* **What is expected**: Down to the last line, repeat the records exactly.

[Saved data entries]
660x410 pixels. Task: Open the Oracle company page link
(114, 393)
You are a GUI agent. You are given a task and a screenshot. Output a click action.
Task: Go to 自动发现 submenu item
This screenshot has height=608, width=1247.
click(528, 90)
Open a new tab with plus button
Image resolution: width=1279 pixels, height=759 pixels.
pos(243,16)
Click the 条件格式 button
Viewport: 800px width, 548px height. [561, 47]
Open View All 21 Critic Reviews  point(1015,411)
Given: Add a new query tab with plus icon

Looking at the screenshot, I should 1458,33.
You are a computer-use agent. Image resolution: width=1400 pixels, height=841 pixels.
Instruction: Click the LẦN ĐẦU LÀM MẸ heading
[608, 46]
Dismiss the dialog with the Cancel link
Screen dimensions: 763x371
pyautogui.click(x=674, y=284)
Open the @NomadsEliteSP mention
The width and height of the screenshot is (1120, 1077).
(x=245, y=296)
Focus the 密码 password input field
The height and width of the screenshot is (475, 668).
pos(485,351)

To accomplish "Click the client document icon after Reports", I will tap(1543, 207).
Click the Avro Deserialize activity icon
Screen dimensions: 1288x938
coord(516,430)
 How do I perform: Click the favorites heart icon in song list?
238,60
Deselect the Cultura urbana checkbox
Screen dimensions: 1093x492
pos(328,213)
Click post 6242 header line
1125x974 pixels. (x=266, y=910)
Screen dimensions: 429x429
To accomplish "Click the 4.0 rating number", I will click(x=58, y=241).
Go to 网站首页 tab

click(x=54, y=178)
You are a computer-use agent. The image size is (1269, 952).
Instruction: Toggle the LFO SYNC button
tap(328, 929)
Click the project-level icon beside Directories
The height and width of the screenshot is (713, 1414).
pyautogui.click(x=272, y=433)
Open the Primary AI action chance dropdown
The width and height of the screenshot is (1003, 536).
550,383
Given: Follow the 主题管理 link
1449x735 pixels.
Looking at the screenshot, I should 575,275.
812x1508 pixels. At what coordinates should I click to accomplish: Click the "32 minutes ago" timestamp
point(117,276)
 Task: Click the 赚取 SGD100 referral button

* **Solved problem**:
660x410 pixels. Task: Open the Oracle company page link
(114, 393)
You are a GUI agent. You are given a task and a screenshot. Output a click action.
Task: Go to 自动发现 submenu item
This screenshot has height=608, width=1247.
click(528, 90)
Open a new tab with plus button
Image resolution: width=1279 pixels, height=759 pixels.
pos(243,16)
Click the 条件格式 button
Viewport: 800px width, 548px height. [561, 47]
Open View All 21 Critic Reviews  point(1015,411)
Given: Add a new query tab with plus icon

Looking at the screenshot, I should 1458,33.
You are a computer-use agent. Image resolution: width=1400 pixels, height=841 pixels.
Instruction: Click the LẦN ĐẦU LÀM MẸ heading
[608, 46]
Dismiss the dialog with the Cancel link
Screen dimensions: 763x371
pyautogui.click(x=674, y=284)
Open the @NomadsEliteSP mention
The width and height of the screenshot is (1120, 1077).
(x=245, y=296)
Focus the 密码 password input field
The height and width of the screenshot is (475, 668).
pos(485,351)

To accomplish "Click the client document icon after Reports", I will tap(1543, 207).
Click the Avro Deserialize activity icon
Screen dimensions: 1288x938
coord(516,430)
 How do I perform: Click the favorites heart icon in song list?
238,60
Deselect the Cultura urbana checkbox
Screen dimensions: 1093x492
pos(328,213)
Click post 6242 header line
1125x974 pixels. (x=266, y=910)
Screen dimensions: 429x429
To accomplish "Click the 4.0 rating number", I will click(x=58, y=241).
Go to 网站首页 tab

click(x=54, y=178)
You are a computer-use agent. The image size is (1269, 952).
Instruction: Toggle the LFO SYNC button
tap(328, 929)
Click the project-level icon beside Directories
The height and width of the screenshot is (713, 1414).
pyautogui.click(x=272, y=433)
Open the Primary AI action chance dropdown
The width and height of the screenshot is (1003, 536).
550,383
Given: Follow the 主题管理 link
1449x735 pixels.
Looking at the screenshot, I should 575,275.
812x1508 pixels. At what coordinates should I click to accomplish: Click the "32 minutes ago" timestamp
point(117,276)
 Task: Click the 赚取 SGD100 referral button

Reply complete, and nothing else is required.